20. (new) the method according to claim 17, wherein the first FCS measurement is repeated for different active ingredients or active ingredient combinations and is compared with the second FCS measurement.

21. (New) The method according to claim 18, wherein the time-dependent curve of the diffusion time is determined in the first and second FCS measurement.

22. (New) The method according to at claim 17, wherein a time-dependent curve is determined during the time-dependent determination by means of at least the first FCS measurement with different specimens successively.

23. (New) The method according to claim 17, wherein a first value is determined initially for the specimens by scanning different specimens and at least one additional value is determined for the specimens after scanning additional specimens.

24. (New) The method according to claim 17, wherein the measurement is carried out after the addition of the fluorescence-labeled substances.

25. (New) The method according to claim 17, wherein active ingredients such as paclitaxel, nocodazole, vinblastin, colchicine are examined.

26. (New) The method according to claim 17, wherein proteins such as tubulin, F-actin or tau protein are used as proteins capable of assembly.

27. (New) An arrangement for the examination of active ingredients which are provided for influencing intracellular processes, comprising: a fluorescence correlation spectroscopy system; and means for carrying out a first fluorescence correlation measurement using said system of an assembly equilibrium of proteins that are capable of assembly by adding at least one active ingredient and fluorescence-labeled monomers and/or dimers.

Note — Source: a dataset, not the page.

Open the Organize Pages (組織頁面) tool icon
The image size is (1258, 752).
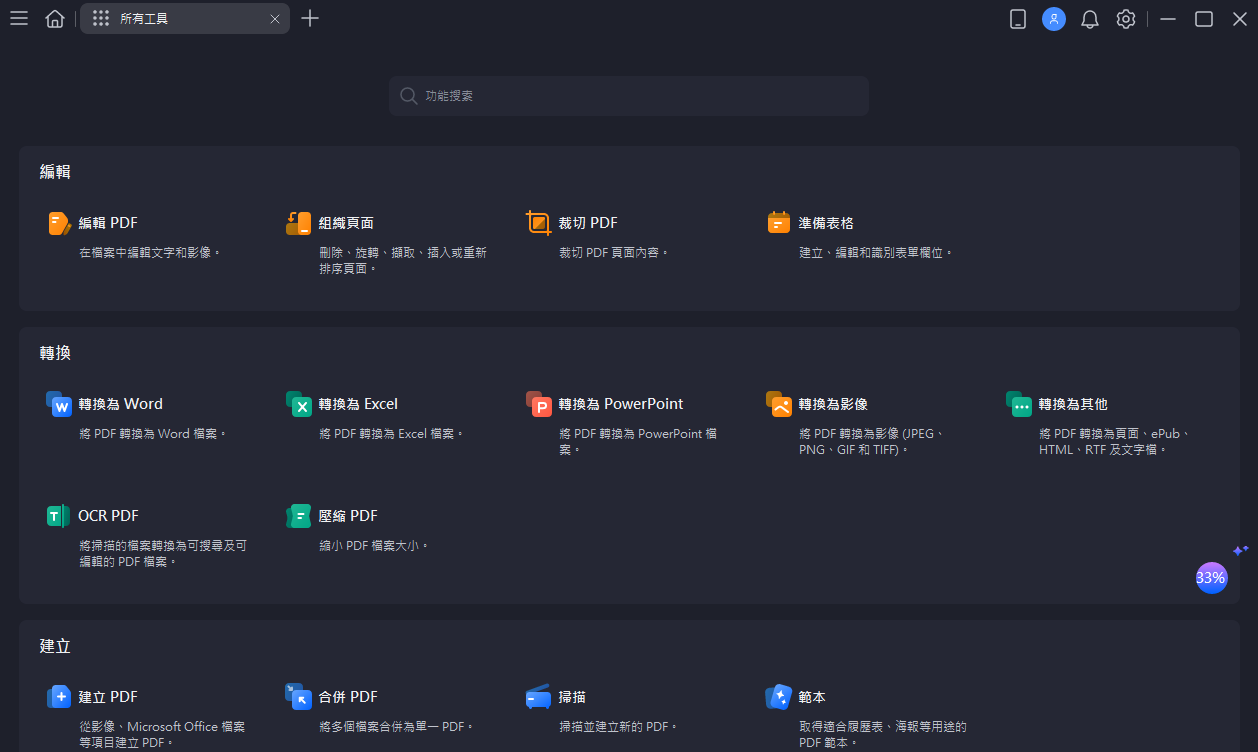(x=298, y=223)
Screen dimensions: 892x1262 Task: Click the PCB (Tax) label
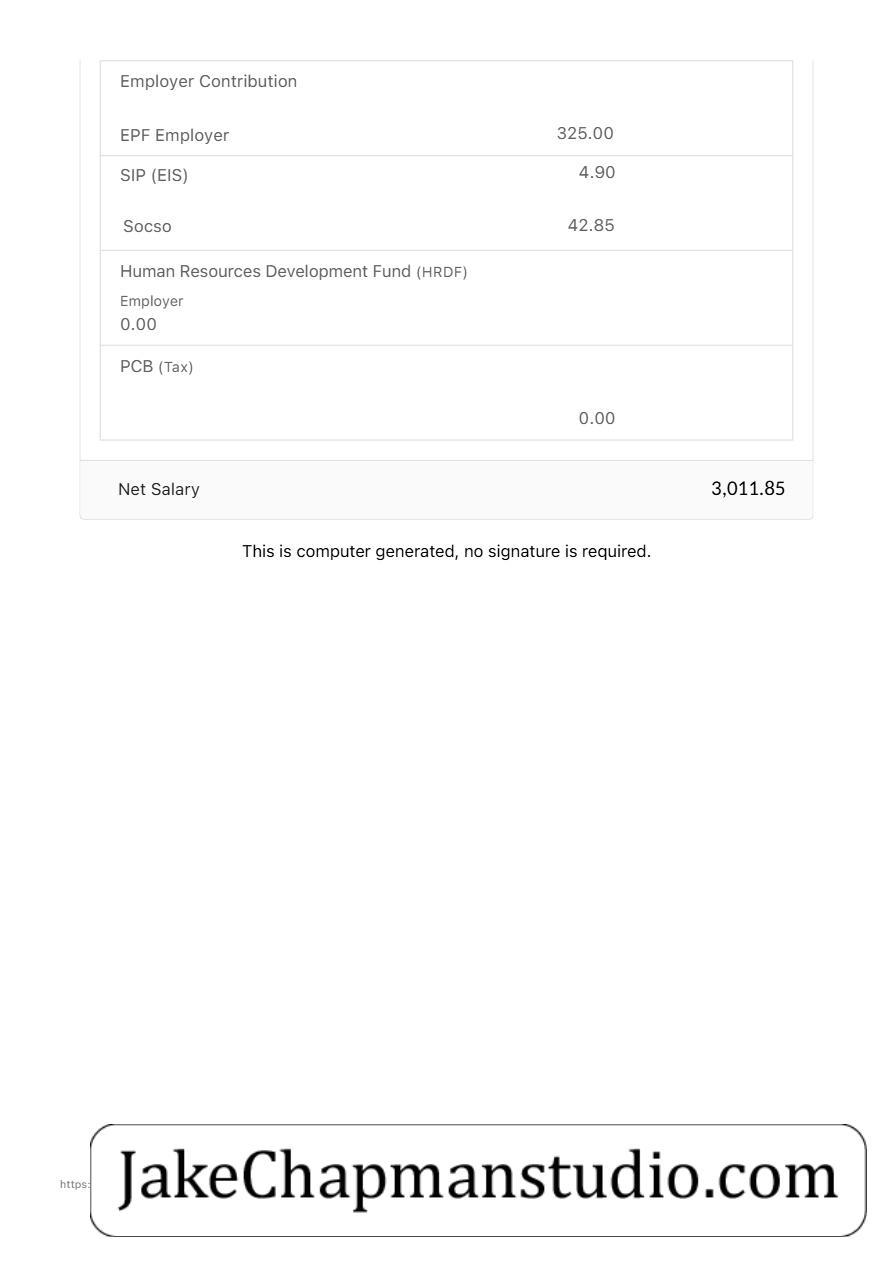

28. (New) The arrangement according to claim 27, wherein a second FCS measurement of an assembly equilibrium is carried out by adding fluorescence-labeled monomers and/or dimers without active ingredients and the measurement values of the first and second measurements are compared.

29. (New) The arrangement according to claim 27, wherein said system is a microscopic arrangement for FCS measurement wherein specimen vessels in which the substances are pipetted are detected.

30. (New) The arrangement according to claim 27, wherein said microscopic arrangement is an inverted microscope.

31. (New) The arrangement according to claim 27, wherein the time-dependent curve of the diffusion time is determined in the FCS measurement.

32. (New) The arrangement according to claim 27, wherein an X/Y displacement unit is provided for detecting different specimen vessels.

33. (New) The arrangement according to claim 27, wherein the specimen vessels are temperature-regulated.